Render every line of the records below as a JSON list of strings, one string per line, omitting blank lines. Leave the pictures out of the answer.

>> begin EXERCISE DATA

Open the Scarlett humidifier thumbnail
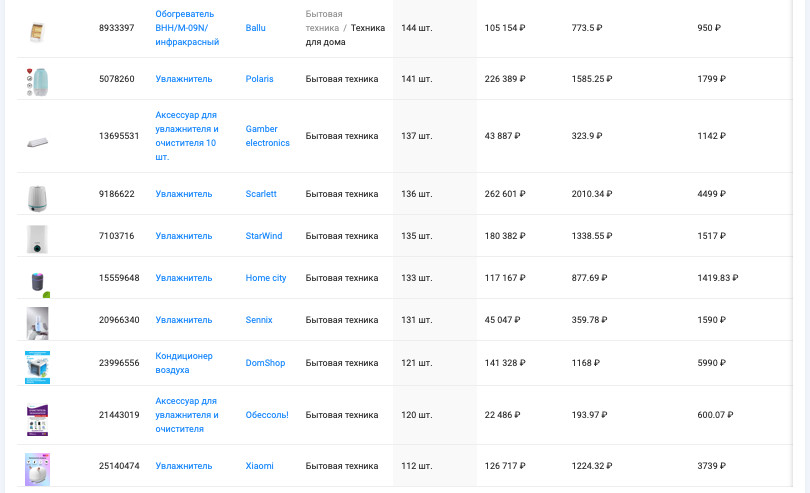The height and width of the screenshot is (493, 810). coord(37,198)
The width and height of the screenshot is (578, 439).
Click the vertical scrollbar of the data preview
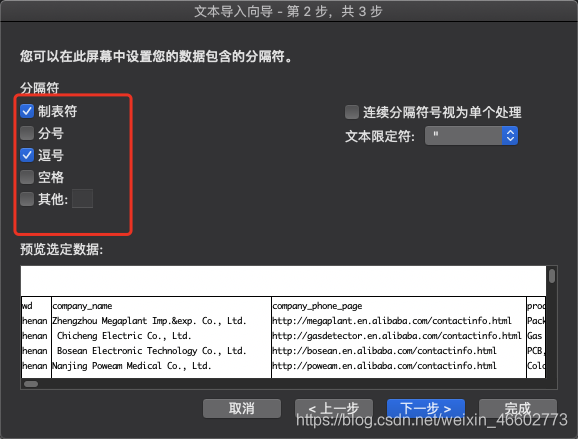coord(552,276)
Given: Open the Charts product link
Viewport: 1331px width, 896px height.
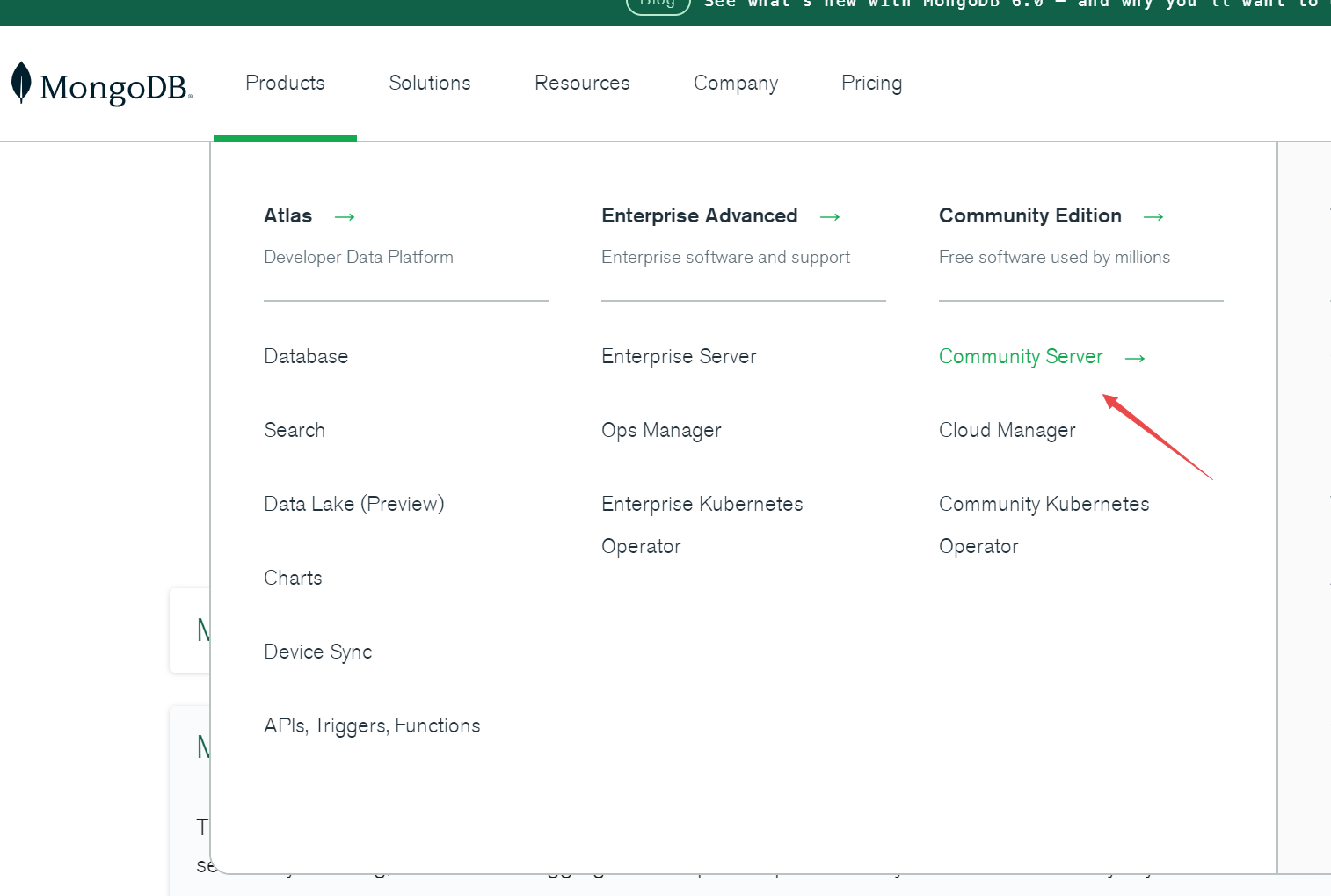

>> end EXERCISE DATA

— FINISHED ANSWER —
[
  "Open the Scarlett humidifier thumbnail",
  "The height and width of the screenshot is (493, 810). coord(37,198)",
  "The width and height of the screenshot is (578, 439).",
  "Click the vertical scrollbar of the data preview",
  "coord(552,276)",
  "Given: Open the Charts product link",
  "Viewport: 1331px width, 896px height."
]